PROBLEM DETAILS:
Pull out every line of the entries below that contains the string "tweet", and copy each one in full. Case counts.

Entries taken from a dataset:
====

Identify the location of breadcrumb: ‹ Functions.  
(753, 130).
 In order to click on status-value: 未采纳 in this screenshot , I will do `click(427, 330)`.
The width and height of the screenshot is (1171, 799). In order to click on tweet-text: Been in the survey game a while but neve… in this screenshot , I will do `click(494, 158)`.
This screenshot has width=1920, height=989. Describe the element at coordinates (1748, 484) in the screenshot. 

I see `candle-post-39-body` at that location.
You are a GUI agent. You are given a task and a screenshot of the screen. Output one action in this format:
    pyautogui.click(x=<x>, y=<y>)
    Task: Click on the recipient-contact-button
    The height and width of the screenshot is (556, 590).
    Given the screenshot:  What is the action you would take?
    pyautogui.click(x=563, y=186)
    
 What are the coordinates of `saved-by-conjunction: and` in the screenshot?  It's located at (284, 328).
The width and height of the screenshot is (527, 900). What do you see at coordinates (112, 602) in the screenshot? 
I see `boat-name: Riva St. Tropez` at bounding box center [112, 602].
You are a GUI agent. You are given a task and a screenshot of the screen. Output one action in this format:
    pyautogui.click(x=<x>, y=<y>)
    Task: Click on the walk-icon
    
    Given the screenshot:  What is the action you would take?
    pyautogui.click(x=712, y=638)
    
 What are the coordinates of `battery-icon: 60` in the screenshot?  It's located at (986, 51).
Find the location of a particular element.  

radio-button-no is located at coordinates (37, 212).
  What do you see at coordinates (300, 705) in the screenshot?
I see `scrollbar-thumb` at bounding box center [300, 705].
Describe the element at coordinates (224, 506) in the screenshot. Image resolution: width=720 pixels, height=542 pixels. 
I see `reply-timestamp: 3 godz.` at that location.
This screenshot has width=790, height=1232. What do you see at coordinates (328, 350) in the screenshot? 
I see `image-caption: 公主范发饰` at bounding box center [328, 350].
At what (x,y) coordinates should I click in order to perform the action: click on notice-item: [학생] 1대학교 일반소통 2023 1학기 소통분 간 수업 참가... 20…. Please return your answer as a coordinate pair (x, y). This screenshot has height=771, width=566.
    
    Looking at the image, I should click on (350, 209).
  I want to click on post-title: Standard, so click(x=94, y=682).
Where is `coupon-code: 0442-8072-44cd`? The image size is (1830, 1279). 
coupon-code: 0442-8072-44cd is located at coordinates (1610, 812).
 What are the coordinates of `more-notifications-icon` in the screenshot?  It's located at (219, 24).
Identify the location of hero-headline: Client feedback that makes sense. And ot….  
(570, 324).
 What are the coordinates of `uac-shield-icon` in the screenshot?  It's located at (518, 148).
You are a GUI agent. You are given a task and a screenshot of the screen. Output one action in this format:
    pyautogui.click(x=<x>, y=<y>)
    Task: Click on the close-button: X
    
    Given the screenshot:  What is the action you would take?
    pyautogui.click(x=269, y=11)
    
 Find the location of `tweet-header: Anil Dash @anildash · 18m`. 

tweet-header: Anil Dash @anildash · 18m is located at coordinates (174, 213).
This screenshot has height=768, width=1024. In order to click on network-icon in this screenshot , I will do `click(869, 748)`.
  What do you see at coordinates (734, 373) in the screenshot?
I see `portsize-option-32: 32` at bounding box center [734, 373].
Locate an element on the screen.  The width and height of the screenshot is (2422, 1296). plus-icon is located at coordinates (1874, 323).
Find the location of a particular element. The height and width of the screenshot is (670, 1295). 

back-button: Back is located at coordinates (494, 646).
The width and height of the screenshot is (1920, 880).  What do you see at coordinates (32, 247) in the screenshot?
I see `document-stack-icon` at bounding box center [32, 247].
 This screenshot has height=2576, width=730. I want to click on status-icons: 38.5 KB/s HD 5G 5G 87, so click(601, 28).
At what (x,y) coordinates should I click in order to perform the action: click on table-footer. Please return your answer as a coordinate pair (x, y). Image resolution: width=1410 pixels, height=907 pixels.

====

RESPONSE AREA:
The width and height of the screenshot is (1171, 799). In order to click on tweet-text: Been in the survey game a while but neve… in this screenshot , I will do `click(494, 158)`.
 Find the location of `tweet-header: Anil Dash @anildash · 18m`. 
tweet-header: Anil Dash @anildash · 18m is located at coordinates (174, 213).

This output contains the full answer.